▼
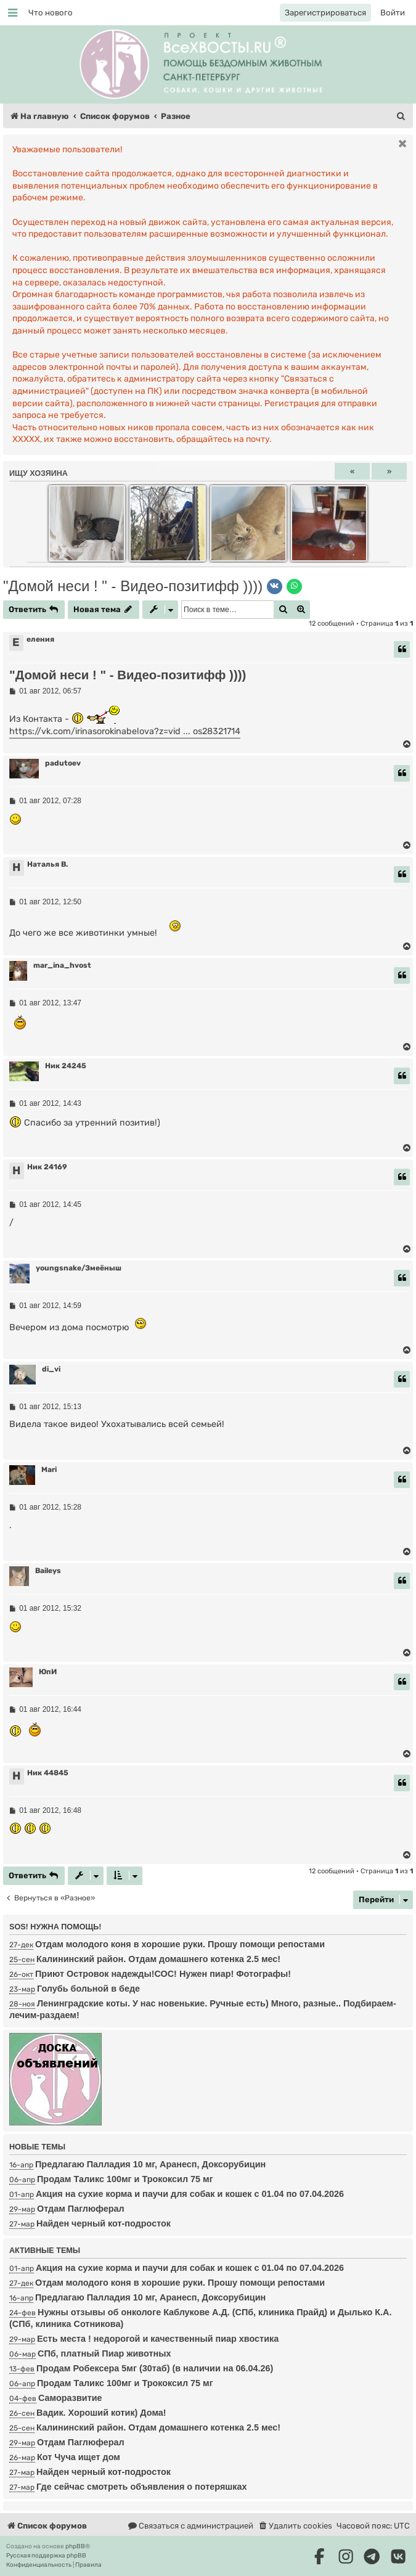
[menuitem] (50, 13)
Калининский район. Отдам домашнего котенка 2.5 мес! (158, 1959)
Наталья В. (47, 864)
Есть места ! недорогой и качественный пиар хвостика (158, 2339)
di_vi (51, 1369)
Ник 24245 (65, 1065)
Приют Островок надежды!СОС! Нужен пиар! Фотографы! (163, 1974)
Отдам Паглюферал (80, 2209)
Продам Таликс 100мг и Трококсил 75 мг (125, 2179)
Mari (49, 1469)
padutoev (63, 763)
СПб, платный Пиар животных (104, 2353)
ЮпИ (48, 1671)
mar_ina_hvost (62, 965)
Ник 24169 (47, 1167)
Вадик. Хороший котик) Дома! (101, 2413)
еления (40, 639)
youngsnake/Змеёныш (78, 1268)
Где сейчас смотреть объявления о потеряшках (141, 2487)
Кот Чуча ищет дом (78, 2457)
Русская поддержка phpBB (46, 2555)
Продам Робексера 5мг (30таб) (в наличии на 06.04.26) (154, 2368)
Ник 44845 (47, 1772)
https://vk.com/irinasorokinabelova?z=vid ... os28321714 (124, 731)
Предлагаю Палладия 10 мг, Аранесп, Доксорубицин (150, 2164)
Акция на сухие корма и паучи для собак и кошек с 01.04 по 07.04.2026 (190, 2194)
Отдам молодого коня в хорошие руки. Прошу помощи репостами (180, 1944)
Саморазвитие (70, 2398)
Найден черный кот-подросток (103, 2223)
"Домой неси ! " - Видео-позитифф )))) (133, 586)
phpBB (75, 2546)
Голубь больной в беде (88, 1988)
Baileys (48, 1570)
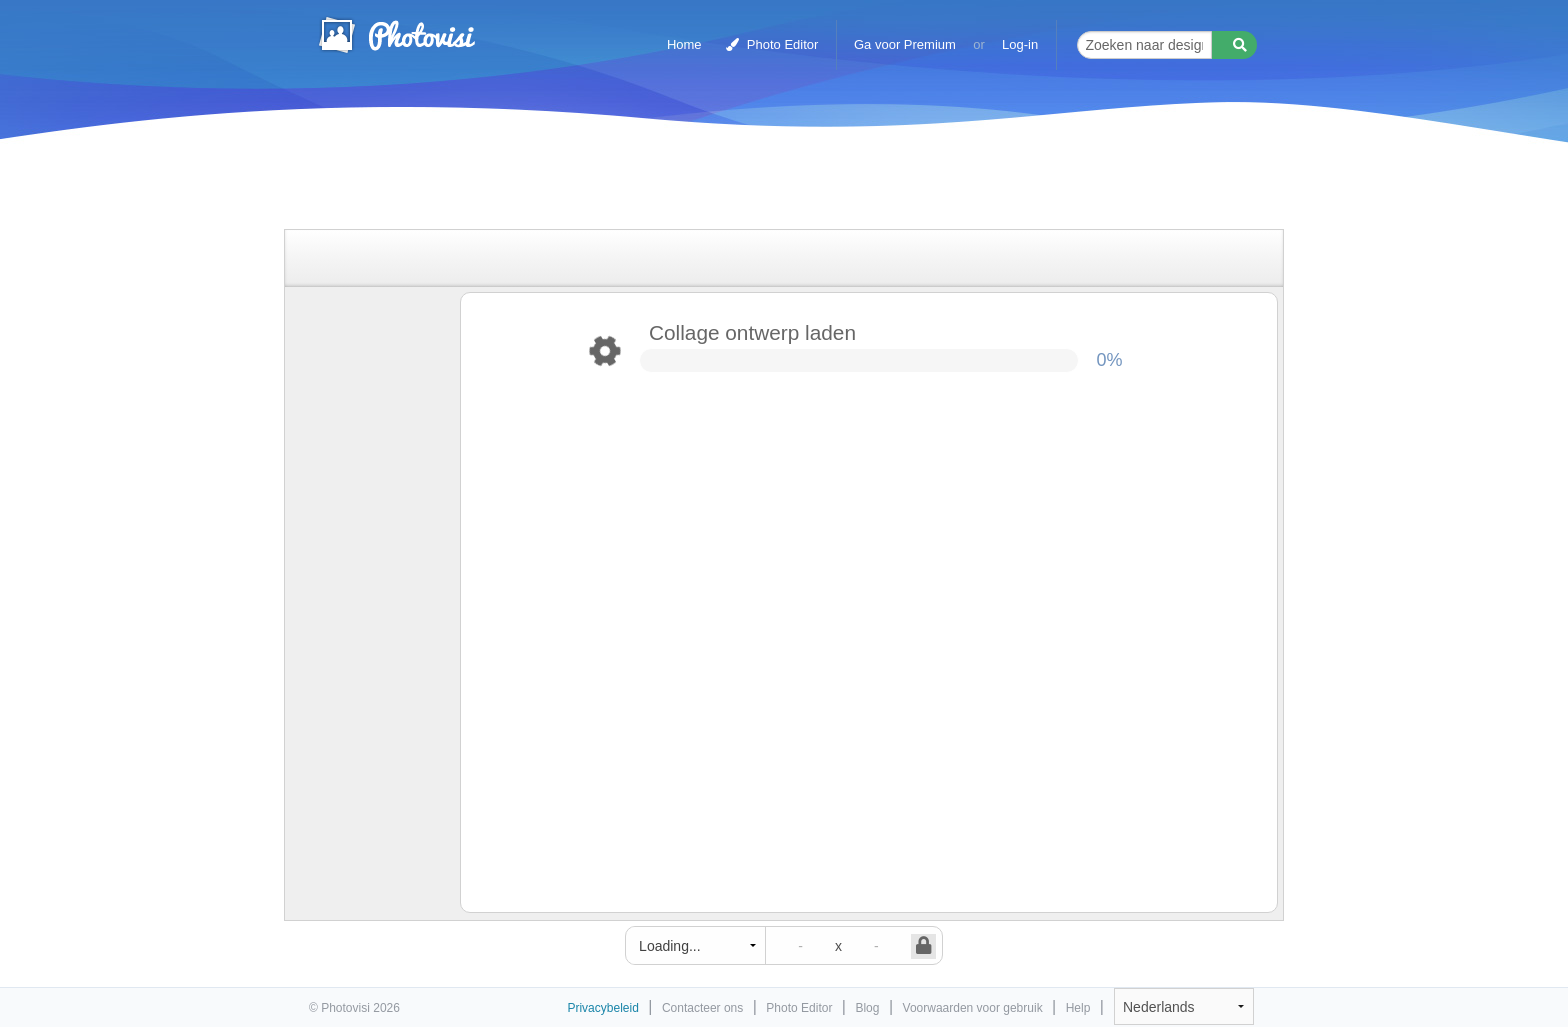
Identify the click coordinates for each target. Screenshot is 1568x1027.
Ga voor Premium (905, 44)
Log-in (1020, 44)
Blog (867, 1008)
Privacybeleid (602, 1008)
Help (1078, 1008)
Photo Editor (772, 44)
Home (684, 44)
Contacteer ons (702, 1008)
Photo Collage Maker (396, 35)
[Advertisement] (763, 182)
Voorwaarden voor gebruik (973, 1008)
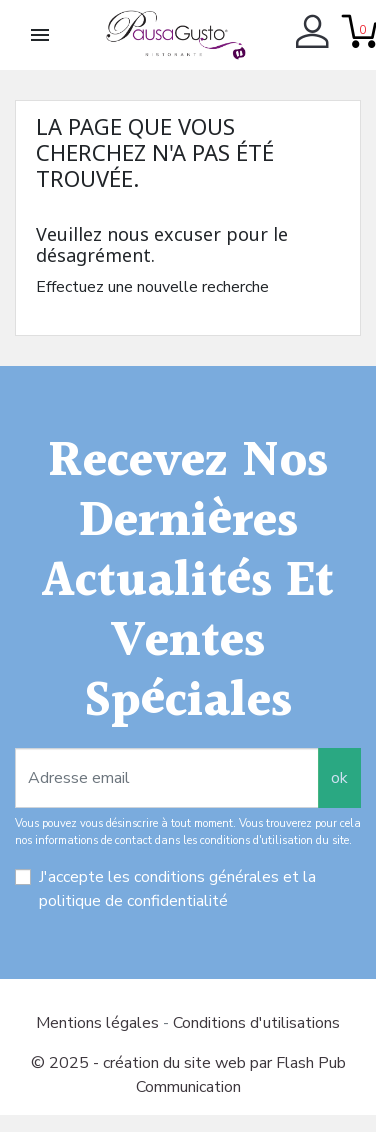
▲
[What is needed]: Reproduce every entry above without any changes, omitting the pictures.

[Expected answer]:
[menuitem] (50, 13)
Калининский район. Отдам домашнего котенка 2.5 мес! (158, 1959)
Наталья В. (47, 864)
Есть места ! недорогой и качественный пиар хвостика (158, 2339)
di_vi (51, 1369)
Ник 24245 (65, 1065)
Приют Островок надежды!СОС! Нужен пиар! Фотографы! (163, 1974)
Отдам Паглюферал (80, 2209)
Продам Таликс 100мг и Трококсил 75 мг (125, 2179)
Mari (49, 1469)
padutoev (63, 763)
СПб, платный Пиар животных (104, 2353)
ЮпИ (48, 1671)
mar_ina_hvost (62, 965)
Ник 24169 (47, 1167)
Вадик. Хороший котик) Дома! (101, 2413)
еления (40, 639)
youngsnake/Змеёныш (78, 1268)
Где сейчас смотреть объявления о потеряшках (141, 2487)
Кот Чуча ищет дом (78, 2457)
Русская поддержка phpBB (46, 2555)
Продам Робексера 5мг (30таб) (в наличии на 06.04.26) (154, 2368)
Ник 44845 (47, 1772)
https://vk.com/irinasorokinabelova?z=vid ... os28321714 (124, 731)
Предлагаю Палладия 10 мг, Аранесп, Доксорубицин (150, 2164)
Акция на сухие корма и паучи для собак и кошек с 01.04 по 07.04.2026 (190, 2194)
Отдам молодого коня в хорошие руки. Прошу помощи репостами (180, 1944)
Саморазвитие (70, 2398)
Найден черный кот-подросток (103, 2223)
"Домой неси ! " - Видео-позитифф )))) (133, 586)
phpBB (75, 2546)
Голубь больной в беде (88, 1988)
Baileys (48, 1570)
Identify the click coordinates for each target. Screenshot is 1568x1027.
Ga voor Premium (905, 44)
Log-in (1020, 44)
Blog (867, 1008)
Privacybeleid (602, 1008)
Help (1078, 1008)
Photo Editor (772, 44)
Home (684, 44)
Contacteer ons (702, 1008)
Photo Collage Maker (396, 35)
[Advertisement] (763, 182)
Voorwaarden voor gebruik (973, 1008)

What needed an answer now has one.